May 3 week: pt. 3

A new word:  hecti.  What could it ever mean?

(By the way – you know that dust you see in the header?  That’s about one third of the dust we ended up with by the following week – and what you see on the floor got all over the house – ALL over everything.)

You may remember that, when we left our heroine, she was awash in tears over the terrible green that had been slapped on the walls of her long, long awaited bedroom?  “But what happened?” you may well ask, having been left, most heartlessly, hanging.  I know you have all been biting your nails to the joint, worrying over this.

Worry no longer, for here is the tale:

We are now up to Wednesday (lucky for us all).  And G had broached the suggestion—“We could repaint.”  But the finish carpentry was scheduled for Thursday, so we had to make our minds up pretty darned quick.  Once again, we brought our favorite strategy into play: we side-stepped the question all day long till it was almost too late.

Then we ran to TWO (count ‘em) home centers, hunting a green that would truly serve.  Found it at Lowe’s at last.  I think it was an Eddie Bauer color (of course it was).  Darker than G had ever feared (he had preferred a sort of nice middle-green khaki), but less blue.  More character.  We bought two paint samples (the Martha Stewart one at Home Depot was this little tiny glass bottle, while they give you a really cool miniature paint can full of color at Lowe’s) and smeared them both on the wall—the wall we knew would be behind my dresser (since it was the only wall my dresser would begin to fit against).

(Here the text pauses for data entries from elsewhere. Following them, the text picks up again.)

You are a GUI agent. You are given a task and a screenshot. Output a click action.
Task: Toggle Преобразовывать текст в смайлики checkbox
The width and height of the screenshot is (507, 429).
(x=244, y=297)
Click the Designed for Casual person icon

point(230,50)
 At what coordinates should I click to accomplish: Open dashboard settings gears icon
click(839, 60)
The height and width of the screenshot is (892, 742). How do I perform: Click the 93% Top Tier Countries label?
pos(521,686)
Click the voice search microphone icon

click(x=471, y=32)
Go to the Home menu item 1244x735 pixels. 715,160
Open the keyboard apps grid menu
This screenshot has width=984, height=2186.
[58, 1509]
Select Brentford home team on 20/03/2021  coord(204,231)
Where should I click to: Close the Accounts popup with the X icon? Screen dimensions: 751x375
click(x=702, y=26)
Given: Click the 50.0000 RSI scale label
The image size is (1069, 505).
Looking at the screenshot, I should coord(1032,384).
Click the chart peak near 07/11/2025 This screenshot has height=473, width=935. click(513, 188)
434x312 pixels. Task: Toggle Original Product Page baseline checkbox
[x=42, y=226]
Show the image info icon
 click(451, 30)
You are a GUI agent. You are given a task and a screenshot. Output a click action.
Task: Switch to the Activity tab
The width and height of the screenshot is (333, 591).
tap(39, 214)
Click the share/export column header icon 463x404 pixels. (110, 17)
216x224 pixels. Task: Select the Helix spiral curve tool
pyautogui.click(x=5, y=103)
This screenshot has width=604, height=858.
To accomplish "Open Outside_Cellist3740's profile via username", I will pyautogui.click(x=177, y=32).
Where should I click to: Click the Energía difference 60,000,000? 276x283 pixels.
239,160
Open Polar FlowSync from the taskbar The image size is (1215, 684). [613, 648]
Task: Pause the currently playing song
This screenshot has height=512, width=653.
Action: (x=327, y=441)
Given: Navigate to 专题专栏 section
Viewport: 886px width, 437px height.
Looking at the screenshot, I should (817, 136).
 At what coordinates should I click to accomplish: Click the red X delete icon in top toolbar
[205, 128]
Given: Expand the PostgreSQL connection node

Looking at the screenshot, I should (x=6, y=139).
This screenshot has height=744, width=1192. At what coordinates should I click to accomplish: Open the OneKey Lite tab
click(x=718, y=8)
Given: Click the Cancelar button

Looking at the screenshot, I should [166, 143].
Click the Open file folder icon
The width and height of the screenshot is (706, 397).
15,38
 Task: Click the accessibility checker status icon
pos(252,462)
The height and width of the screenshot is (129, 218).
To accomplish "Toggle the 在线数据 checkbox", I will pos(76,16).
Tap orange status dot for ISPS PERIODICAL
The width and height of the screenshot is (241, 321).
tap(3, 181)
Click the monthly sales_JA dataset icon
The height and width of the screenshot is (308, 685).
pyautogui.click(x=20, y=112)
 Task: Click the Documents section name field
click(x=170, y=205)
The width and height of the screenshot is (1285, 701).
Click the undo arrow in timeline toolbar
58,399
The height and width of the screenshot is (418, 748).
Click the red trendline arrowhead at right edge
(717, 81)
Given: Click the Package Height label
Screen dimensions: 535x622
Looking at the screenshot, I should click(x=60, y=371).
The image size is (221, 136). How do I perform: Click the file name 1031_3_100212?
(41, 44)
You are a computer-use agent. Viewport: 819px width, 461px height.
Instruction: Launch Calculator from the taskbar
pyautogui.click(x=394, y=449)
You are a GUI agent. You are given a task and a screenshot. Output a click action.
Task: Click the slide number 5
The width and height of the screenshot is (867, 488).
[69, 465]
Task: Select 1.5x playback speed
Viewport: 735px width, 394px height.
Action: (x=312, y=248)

I don’t remember what it was that G was doing after that, but it was so important, I had to run BACK to the home center all by myself to get the paint and another roller and a bunch of roller covers and masking tape.

And in the end, here was G’s brilliant idea: we only repaint the bottom five feet of the room.  Dark on the bottom, lighter toward the top, neutral at the ceiling.  YAY!!  So we used an orange chalk line (G let our friend, April, snap it twice, but I only got to hold the end), marked up the old paint and started slamming on the new—just about the time the sun was going down.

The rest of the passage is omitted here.